* _Try it_
Starting at the line that contains "This screenshot has", write out every line through the end of the records below exactly as it appears, and leave out all pictures.

* _Dataset records_

= Beginning of Section =

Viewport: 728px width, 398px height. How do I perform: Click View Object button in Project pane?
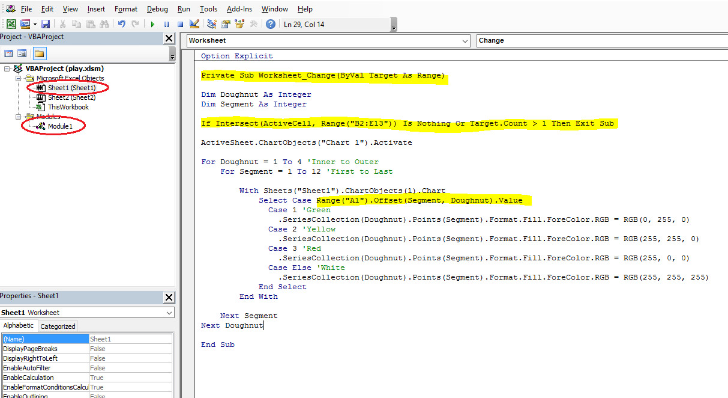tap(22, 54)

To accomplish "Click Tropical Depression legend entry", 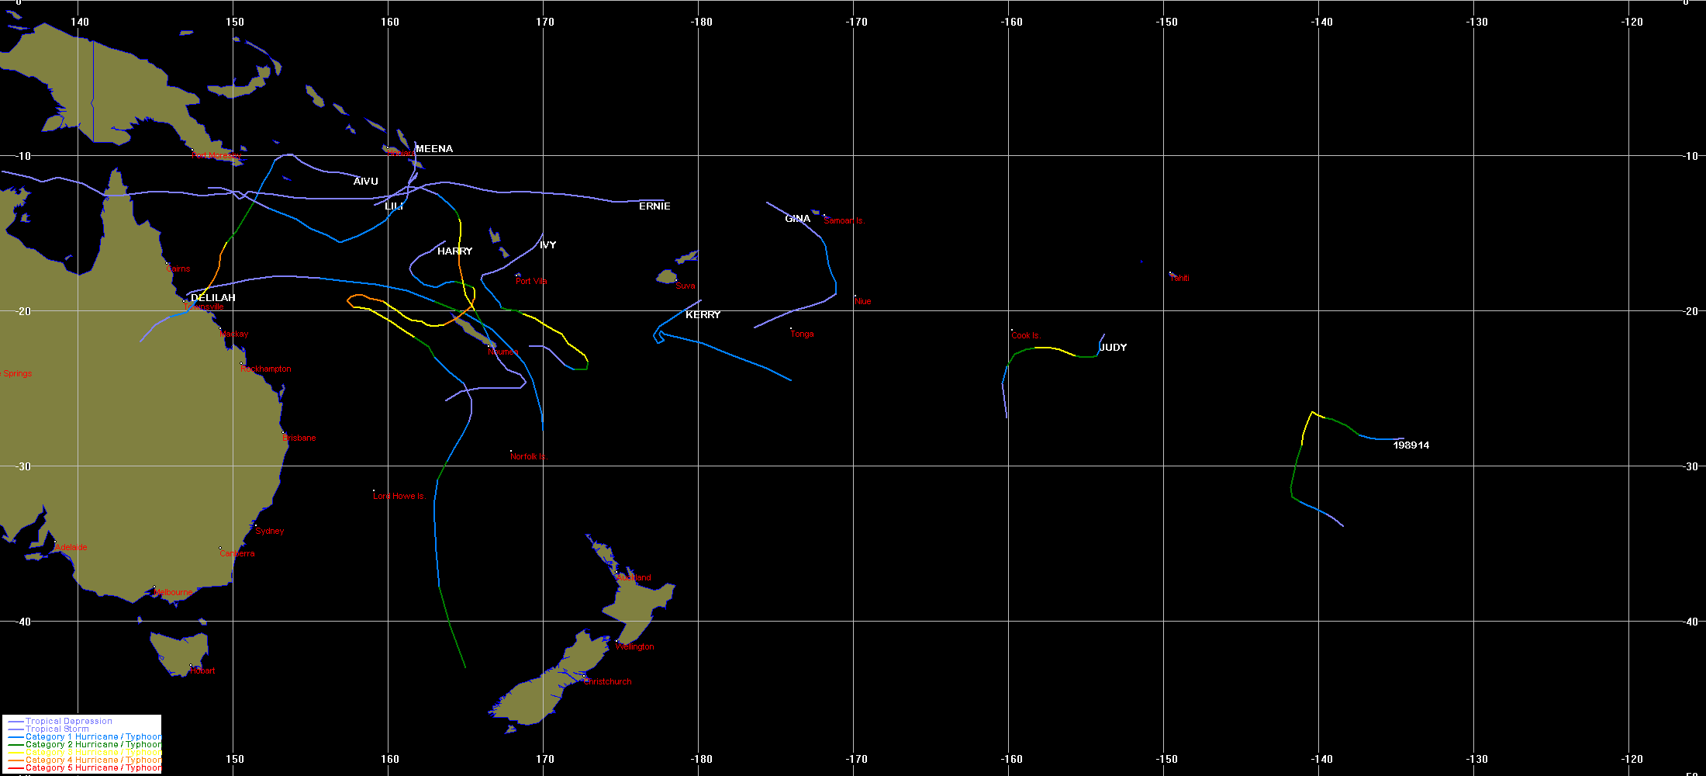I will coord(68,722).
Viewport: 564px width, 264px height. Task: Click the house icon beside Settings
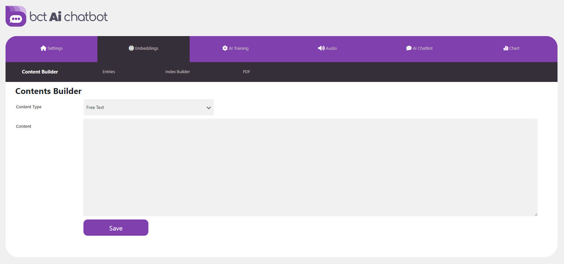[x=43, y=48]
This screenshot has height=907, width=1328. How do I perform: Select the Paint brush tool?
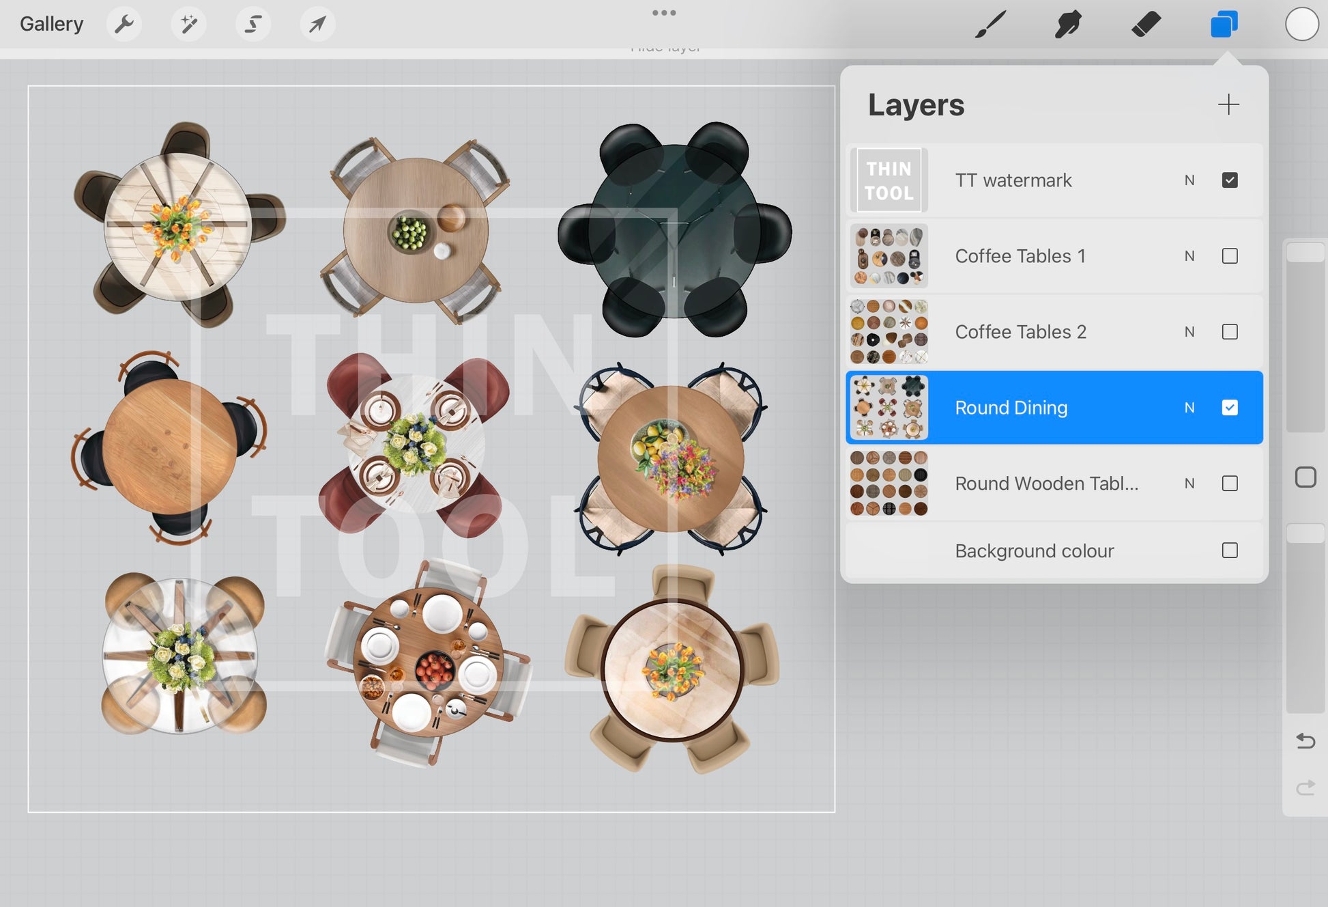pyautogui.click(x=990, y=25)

= End of Section =

* _The completed task_
This screenshot has height=907, width=1328. How do I perform: Select the Paint brush tool?
pyautogui.click(x=990, y=25)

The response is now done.